* Task instructions: What I need is an exact repeat of the lines from the one with "Given: Click 'Nothing" through the end of the listing below. Leave out every picture.

◆ ◆ ◆ ◆ ◆

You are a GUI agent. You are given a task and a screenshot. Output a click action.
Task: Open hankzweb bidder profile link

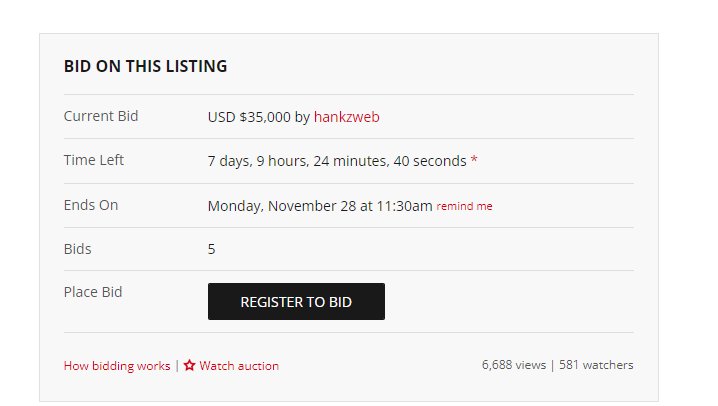click(347, 117)
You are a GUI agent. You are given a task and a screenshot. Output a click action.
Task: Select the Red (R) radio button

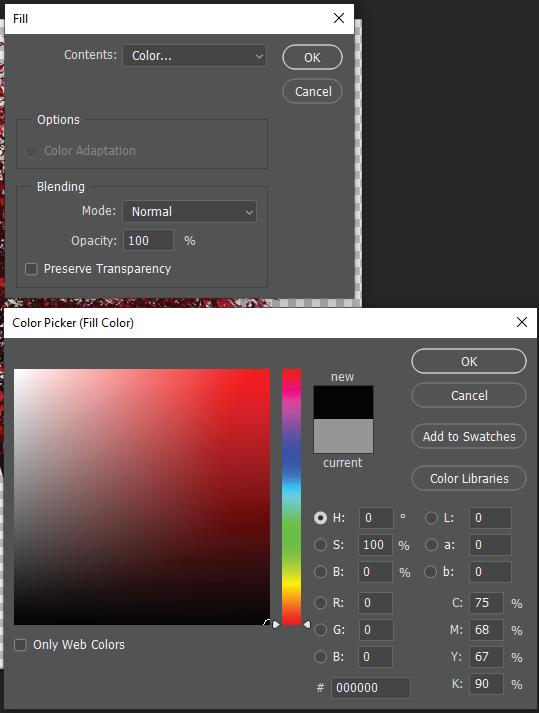click(320, 603)
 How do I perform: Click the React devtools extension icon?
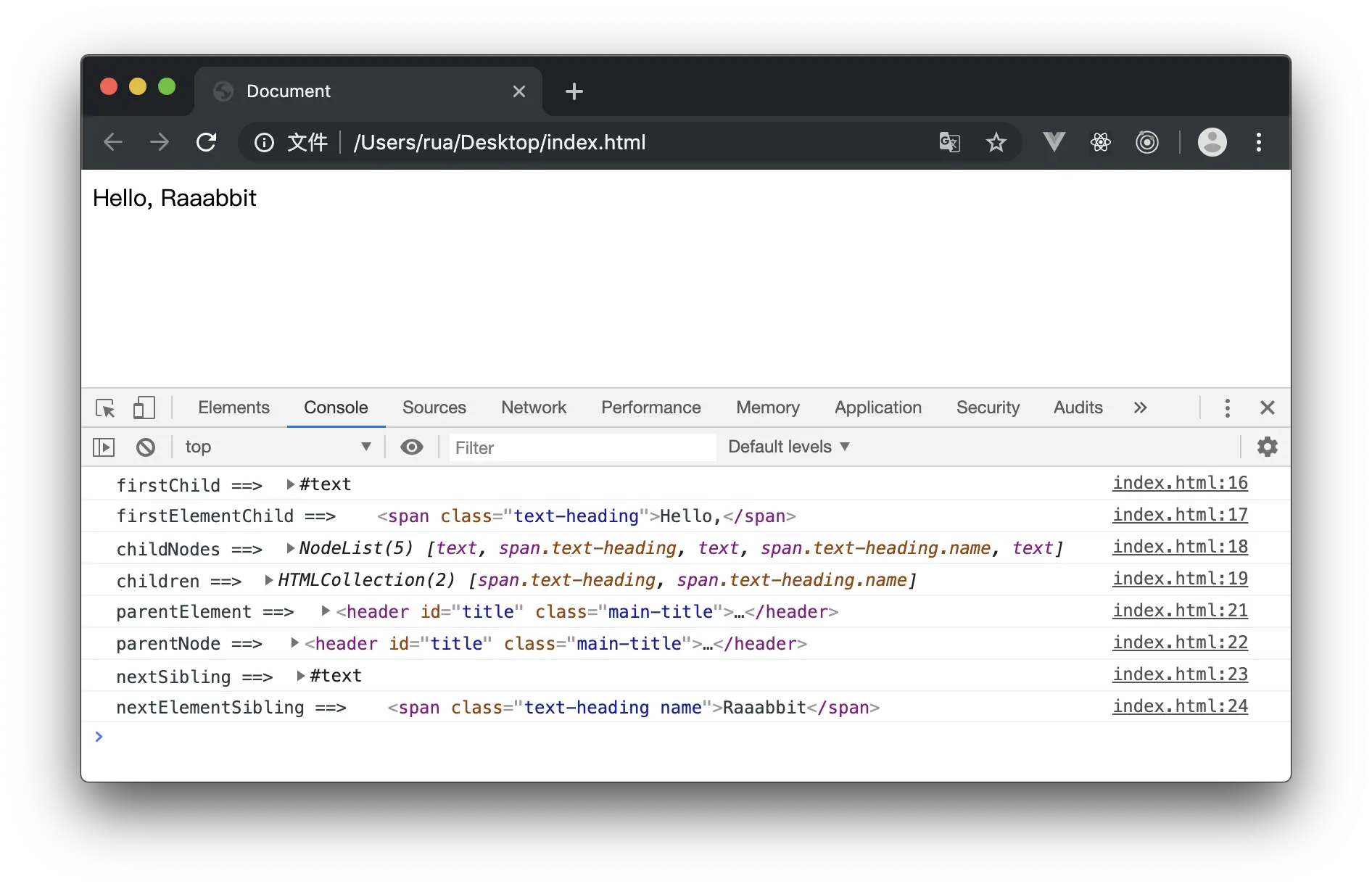tap(1100, 142)

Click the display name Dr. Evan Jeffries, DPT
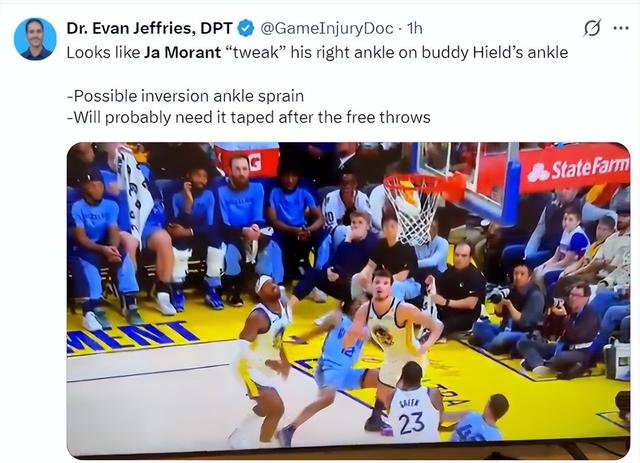click(149, 28)
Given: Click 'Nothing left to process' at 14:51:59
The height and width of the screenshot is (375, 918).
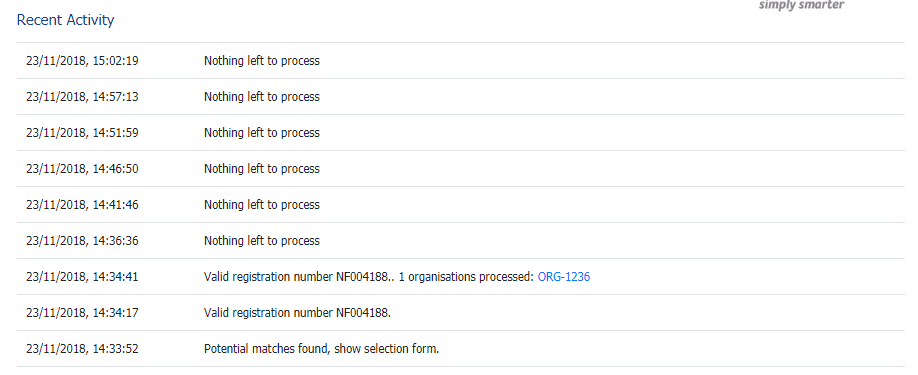Looking at the screenshot, I should click(x=262, y=133).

◆ ◆ ◆ ◆ ◆

* Task output:
Given: Click 'Nothing left to process' at 14:51:59
The height and width of the screenshot is (375, 918).
Looking at the screenshot, I should click(x=262, y=133).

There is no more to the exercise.